The Central Oregon Trail Alliance (COTA) added Funner and Tiddly Winks trails to the system west of town in to make it easier to stage races without disturbing the public at other popular areas. Trails are being added in this area by COTA with approval by the Forest Service at a feverish pace. Funner and TiddlyWinks are rideable and fun with lots of big banked corners and jumps. Some sections of the trails were still very green at the end of 2009 and needed to be ridden more to get packed out. Originally some of the features were more than a little hard to ride up. Now however most of the more difficult sections have alternate routes that you can use to go up or down. There is a bit of climbing for the first part of Tiddly Winks from the start of the trail at Wanoga but it is
much longer with more features once you start descending. At this time, unlike the Whoops trail, there is no one way restriction.
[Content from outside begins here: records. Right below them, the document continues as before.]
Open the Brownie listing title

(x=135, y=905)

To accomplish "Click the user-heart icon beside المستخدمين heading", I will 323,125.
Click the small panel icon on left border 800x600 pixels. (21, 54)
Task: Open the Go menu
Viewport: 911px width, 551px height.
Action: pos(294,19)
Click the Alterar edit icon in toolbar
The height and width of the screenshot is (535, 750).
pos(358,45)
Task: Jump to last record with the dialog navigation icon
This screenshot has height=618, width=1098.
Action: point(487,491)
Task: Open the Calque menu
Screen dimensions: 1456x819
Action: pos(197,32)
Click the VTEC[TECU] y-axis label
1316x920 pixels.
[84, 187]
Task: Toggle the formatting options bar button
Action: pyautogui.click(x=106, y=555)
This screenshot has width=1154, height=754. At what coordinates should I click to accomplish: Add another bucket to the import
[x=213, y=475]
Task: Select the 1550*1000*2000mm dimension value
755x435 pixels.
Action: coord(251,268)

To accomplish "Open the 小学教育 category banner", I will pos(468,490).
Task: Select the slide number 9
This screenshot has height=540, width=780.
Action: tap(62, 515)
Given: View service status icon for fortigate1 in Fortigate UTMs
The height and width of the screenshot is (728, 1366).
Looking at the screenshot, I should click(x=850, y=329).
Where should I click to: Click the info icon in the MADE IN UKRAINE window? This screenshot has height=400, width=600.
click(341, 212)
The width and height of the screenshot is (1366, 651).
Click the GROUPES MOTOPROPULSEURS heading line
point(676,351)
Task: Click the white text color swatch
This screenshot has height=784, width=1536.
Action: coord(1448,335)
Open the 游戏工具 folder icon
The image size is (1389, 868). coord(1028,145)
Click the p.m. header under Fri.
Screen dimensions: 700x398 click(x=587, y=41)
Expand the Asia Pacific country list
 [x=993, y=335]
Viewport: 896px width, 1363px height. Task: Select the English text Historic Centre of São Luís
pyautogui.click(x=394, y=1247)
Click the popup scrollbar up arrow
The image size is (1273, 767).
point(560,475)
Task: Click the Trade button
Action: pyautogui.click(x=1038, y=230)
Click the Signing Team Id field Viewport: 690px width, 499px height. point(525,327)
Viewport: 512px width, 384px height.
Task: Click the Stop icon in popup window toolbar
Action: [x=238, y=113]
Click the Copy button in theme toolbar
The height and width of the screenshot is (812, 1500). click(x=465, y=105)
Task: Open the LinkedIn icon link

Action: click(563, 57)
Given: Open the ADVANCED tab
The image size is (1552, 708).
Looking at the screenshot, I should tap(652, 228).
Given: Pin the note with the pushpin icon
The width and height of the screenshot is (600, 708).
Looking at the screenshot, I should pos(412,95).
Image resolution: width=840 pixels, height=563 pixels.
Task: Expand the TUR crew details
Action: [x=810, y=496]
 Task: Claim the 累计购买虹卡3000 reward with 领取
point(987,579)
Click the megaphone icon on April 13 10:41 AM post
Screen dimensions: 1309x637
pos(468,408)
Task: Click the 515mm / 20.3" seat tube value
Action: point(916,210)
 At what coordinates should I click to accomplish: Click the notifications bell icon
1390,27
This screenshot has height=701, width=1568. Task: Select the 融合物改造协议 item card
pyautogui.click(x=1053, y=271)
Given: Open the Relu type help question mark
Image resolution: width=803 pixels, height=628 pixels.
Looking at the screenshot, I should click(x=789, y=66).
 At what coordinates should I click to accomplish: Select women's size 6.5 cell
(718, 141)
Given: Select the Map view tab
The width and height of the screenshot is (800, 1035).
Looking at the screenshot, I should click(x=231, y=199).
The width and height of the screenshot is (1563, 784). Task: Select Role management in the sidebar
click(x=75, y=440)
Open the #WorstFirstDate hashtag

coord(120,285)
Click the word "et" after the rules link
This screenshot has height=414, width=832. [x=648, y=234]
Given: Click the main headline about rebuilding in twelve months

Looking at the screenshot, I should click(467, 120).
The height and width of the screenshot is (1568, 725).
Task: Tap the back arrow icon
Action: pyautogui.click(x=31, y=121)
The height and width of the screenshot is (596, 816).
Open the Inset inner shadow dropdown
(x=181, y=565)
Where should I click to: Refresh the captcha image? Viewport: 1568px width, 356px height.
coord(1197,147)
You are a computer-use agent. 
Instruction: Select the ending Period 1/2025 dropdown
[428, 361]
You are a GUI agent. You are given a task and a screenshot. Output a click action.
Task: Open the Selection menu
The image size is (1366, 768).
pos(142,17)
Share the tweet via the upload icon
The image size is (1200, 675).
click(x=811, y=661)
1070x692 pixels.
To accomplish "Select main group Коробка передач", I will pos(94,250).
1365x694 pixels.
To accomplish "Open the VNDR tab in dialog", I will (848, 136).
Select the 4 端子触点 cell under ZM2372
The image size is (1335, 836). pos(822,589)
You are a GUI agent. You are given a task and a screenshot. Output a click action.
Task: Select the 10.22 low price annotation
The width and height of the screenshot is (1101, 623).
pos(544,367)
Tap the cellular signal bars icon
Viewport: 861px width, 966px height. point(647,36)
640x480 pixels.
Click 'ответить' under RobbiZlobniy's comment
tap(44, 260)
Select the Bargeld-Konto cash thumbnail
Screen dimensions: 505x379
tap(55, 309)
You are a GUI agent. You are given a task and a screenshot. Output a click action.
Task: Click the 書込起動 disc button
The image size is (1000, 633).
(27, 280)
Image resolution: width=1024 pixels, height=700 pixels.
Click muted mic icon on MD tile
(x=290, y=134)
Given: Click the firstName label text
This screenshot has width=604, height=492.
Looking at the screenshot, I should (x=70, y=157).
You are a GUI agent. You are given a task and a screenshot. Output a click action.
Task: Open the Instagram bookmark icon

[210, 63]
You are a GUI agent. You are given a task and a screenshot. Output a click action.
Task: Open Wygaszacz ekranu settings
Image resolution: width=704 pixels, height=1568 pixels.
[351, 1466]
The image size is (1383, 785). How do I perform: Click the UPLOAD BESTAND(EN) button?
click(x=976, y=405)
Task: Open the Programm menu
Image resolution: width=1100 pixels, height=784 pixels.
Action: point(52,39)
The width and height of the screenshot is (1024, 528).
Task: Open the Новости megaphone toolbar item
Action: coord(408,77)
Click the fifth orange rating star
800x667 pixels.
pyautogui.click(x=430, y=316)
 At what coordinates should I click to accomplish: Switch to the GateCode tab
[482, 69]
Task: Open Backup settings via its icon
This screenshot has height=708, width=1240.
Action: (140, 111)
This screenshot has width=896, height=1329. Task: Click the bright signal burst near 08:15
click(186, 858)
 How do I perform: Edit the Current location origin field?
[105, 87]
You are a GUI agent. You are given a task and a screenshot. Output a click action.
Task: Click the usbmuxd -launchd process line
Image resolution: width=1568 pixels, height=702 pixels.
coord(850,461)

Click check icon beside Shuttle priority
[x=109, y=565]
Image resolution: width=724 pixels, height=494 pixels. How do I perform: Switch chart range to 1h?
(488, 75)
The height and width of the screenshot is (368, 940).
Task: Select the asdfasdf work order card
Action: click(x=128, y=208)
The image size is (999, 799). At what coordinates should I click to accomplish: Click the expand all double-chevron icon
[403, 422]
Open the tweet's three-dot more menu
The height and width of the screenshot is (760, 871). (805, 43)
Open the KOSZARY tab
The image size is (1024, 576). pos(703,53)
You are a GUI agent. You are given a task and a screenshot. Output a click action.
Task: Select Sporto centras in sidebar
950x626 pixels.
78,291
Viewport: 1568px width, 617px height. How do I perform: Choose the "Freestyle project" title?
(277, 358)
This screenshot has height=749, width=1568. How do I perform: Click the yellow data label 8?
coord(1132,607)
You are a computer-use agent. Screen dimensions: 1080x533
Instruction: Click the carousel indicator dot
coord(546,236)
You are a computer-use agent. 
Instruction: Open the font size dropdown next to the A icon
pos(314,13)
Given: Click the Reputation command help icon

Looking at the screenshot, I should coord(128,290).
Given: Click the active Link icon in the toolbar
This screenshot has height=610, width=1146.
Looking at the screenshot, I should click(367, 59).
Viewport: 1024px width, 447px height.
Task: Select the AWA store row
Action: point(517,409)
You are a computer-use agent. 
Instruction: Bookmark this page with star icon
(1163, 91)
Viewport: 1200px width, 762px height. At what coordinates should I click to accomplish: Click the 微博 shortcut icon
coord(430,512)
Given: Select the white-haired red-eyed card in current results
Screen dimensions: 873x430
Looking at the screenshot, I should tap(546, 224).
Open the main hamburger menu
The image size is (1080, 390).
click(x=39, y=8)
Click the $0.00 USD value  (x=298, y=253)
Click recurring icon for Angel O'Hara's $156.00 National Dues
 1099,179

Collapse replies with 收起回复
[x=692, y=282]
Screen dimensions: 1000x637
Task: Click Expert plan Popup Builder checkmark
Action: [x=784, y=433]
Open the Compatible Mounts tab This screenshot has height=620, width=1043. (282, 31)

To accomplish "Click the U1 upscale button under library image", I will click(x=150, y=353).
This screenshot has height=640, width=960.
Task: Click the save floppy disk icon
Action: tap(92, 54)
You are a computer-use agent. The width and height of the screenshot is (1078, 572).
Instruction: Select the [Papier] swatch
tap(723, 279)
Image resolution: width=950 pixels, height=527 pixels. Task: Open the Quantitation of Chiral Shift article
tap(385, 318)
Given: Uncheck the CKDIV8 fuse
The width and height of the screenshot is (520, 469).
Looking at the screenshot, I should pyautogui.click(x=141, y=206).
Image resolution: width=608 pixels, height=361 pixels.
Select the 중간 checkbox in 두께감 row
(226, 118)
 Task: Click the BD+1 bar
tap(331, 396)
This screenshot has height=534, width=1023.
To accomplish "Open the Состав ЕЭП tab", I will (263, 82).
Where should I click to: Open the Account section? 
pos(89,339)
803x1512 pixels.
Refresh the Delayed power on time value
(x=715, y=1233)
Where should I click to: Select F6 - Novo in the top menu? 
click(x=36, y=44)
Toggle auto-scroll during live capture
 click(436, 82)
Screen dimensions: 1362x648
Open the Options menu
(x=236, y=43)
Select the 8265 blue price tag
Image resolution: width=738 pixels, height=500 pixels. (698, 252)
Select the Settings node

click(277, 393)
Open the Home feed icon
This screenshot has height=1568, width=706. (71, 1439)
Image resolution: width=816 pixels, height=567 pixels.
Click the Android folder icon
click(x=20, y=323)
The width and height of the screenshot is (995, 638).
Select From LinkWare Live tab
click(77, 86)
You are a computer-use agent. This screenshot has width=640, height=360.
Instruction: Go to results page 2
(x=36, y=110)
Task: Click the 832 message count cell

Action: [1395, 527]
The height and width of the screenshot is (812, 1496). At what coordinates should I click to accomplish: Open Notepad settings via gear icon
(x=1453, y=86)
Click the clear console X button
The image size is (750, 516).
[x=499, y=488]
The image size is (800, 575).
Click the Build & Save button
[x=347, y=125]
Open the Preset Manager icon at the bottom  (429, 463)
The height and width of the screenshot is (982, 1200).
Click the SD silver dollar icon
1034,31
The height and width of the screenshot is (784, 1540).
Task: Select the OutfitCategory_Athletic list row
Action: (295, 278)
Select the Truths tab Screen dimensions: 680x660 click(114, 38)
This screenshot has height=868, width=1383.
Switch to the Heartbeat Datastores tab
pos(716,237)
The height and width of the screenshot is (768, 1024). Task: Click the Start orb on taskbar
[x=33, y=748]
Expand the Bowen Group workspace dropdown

One option, if you are not doing a shuttle, would be to ride up the highway then descend one of the two trails.
The area has been receiving a lot of attention locally, which is why there is a whole page devoted to these two trails. COTA received a big grant to develop this area. See this
COTA page for details. In terms of mapping all the new trails it may have to wait until the end of the 2010 season for the dust to settle so to speak.
Because it is so new many of the intersections are not marked. As of November 2009 there is only one real critical one that is not marked and that is where the two trails join the Storm King trail at the bottom. If you are coming up from the highway they are about a quarter mile in just past a big ambush rock. The first one is Funner and about 30 feet past that is Tiddly Winks.The start of the two trails at the top at Wanoga are not very well marked either - yet. Funner takes off at the northeastern corner of the parking lot by some ski with dogs trial signs. Tiddly winks takes off at the east end of the sled hill at the bottom in the trees in front of the new warming hut. Once you are on the trails there are quite a few passing lane splits or options for the degree of difficulty. The passing splits are not marked but most of the technical choices are.
A big chunk of both of these trails goes through what appears to be a giant clear cut at the upper end. The word from someone in the Forest Service is that this was more likely a series of shelterwood cuts made in a early effort to control the Mountain Pine Beetle. The area was never replanted as the idea of a shelter cut is that you let a few remaining trees do the reseeding. Unfortunately the pine beetle won that war and the amount of dead lodgepole in the forest is going to make for a huge trail maintenance headache in the years to come. It is all ready a big problem with no adequate budget for the Forest Service.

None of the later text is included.